> _Text_:
Cap-and-trade passage is about raising taxes, divvying up the spoils
Sacramento
What were Gov. Jerry Brown, legislative Democrats and eight Republicans thinking Monday, as they voted to extend the state’s cap-and-trade system for another decade, something that will impose higher gas taxes on Californians who already face a recent gas-tax hike? Are officials ignoring public rumblings, or was Brown’s doomsday rhetoric about global warming really so persuasive?
Public-opinion polls suggest that Californians aren’t simply against that recently passed gas-tax increase (plus significant hikes in the vehicle-license fee) – they are spitting mad about it. A survey from UC Berkeley’s Institute of Governmental Studies last month found 39 percent of Californians strongly opposed to the law and another 19 percent opposed. Only 14 percent of Californians “strongly favor” raising taxes to fund road repairs.

> _Challenge 1_: Duplicate the passage of the cap-and-trade article from "Public-opinion polls suggest" up to and including "fund road repairs.".
The text above and the records after it come from unrelated sources.

> _Data for this task_:
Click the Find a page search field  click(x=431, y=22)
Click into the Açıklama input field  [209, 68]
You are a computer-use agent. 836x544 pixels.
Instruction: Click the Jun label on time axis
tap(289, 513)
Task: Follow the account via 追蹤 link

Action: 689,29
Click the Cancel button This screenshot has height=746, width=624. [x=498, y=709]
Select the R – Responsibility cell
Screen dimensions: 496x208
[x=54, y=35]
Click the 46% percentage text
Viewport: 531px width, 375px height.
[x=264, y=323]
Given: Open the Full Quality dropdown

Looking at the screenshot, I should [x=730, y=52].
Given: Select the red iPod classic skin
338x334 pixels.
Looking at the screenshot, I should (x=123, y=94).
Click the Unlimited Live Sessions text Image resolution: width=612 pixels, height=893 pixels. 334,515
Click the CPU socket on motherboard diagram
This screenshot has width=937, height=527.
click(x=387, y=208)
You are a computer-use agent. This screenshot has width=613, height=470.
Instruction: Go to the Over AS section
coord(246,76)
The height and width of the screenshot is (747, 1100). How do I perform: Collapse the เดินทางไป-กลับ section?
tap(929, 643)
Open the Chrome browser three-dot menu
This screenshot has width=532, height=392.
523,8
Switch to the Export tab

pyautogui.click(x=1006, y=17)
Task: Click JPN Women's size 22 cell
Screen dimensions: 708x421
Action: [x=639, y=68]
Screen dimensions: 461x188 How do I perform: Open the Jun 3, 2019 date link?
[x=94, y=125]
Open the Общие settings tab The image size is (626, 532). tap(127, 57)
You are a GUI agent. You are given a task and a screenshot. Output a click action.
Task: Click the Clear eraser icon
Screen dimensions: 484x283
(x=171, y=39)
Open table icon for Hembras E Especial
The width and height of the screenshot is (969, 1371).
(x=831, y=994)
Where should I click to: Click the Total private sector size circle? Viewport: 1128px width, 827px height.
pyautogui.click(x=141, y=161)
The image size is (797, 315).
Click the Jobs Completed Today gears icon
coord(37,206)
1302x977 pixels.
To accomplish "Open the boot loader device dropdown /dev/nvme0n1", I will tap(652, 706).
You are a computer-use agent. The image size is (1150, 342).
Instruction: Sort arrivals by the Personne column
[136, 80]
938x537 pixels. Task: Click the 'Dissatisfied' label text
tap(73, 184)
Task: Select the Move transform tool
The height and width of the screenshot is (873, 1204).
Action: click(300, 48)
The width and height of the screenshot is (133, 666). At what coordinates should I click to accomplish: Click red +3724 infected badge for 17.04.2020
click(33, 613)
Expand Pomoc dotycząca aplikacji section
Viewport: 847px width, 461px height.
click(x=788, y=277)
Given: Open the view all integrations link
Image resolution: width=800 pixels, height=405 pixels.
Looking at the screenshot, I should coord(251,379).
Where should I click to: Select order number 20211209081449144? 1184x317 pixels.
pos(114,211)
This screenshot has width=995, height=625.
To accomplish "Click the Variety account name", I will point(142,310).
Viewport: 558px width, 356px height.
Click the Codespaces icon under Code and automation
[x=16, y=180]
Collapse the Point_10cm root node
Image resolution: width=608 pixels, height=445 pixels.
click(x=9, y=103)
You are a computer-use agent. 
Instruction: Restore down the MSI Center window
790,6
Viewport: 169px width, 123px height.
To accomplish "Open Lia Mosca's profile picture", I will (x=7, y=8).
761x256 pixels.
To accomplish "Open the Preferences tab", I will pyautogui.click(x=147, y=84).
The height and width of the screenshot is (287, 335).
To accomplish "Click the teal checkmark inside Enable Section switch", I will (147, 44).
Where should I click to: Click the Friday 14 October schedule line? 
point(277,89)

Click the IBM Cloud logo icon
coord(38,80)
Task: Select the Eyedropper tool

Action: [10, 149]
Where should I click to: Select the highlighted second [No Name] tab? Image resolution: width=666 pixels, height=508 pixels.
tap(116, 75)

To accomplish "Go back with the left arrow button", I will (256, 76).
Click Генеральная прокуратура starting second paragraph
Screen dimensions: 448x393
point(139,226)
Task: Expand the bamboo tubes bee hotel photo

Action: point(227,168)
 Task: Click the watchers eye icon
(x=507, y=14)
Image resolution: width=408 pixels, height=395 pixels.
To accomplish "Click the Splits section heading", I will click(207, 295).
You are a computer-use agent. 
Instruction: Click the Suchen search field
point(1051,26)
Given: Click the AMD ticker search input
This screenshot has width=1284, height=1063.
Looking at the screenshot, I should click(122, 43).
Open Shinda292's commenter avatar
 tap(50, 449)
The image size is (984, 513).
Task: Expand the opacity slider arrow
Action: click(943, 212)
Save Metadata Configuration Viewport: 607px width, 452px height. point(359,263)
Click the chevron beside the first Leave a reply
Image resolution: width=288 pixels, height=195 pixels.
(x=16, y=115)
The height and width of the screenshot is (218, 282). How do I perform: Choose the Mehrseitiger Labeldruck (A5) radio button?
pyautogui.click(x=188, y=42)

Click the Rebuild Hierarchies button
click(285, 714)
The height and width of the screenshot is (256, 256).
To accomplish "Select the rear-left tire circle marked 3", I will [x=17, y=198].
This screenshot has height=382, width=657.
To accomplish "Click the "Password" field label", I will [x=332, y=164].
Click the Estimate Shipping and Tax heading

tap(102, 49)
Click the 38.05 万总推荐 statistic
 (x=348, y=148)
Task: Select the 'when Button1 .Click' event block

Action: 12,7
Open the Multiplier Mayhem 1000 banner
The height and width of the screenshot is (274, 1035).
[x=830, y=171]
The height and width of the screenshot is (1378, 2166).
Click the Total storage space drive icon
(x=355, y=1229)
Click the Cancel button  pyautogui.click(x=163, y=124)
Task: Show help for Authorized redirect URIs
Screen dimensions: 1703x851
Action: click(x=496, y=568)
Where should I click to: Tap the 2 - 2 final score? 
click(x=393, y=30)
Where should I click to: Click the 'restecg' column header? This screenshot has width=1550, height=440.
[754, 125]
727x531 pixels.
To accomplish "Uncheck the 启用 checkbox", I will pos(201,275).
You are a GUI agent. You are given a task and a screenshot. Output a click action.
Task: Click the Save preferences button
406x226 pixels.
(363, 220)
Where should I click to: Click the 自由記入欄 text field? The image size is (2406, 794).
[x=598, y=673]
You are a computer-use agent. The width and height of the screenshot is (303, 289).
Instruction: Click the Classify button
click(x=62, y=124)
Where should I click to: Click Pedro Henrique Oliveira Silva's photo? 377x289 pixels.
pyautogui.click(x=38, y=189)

> _Challenge 2_: Write out the lines of the records from the line with "Click the IBM Cloud logo icon" up to and including the line with "tap(116, 75)".

> _Task result 1_:
Public-opinion polls suggest that Californians aren’t simply against that recently passed gas-tax increase (plus significant hikes in the vehicle-license fee) – they are spitting mad about it. A survey from UC Berkeley’s Institute of Governmental Studies last month found 39 percent of Californians strongly opposed to the law and another 19 percent opposed. Only 14 percent of Californians “strongly favor” raising taxes to fund road repairs.

> _Task result 2_:
Click the IBM Cloud logo icon
coord(38,80)
Task: Select the Eyedropper tool

Action: [10, 149]
Where should I click to: Select the highlighted second [No Name] tab? Image resolution: width=666 pixels, height=508 pixels.
tap(116, 75)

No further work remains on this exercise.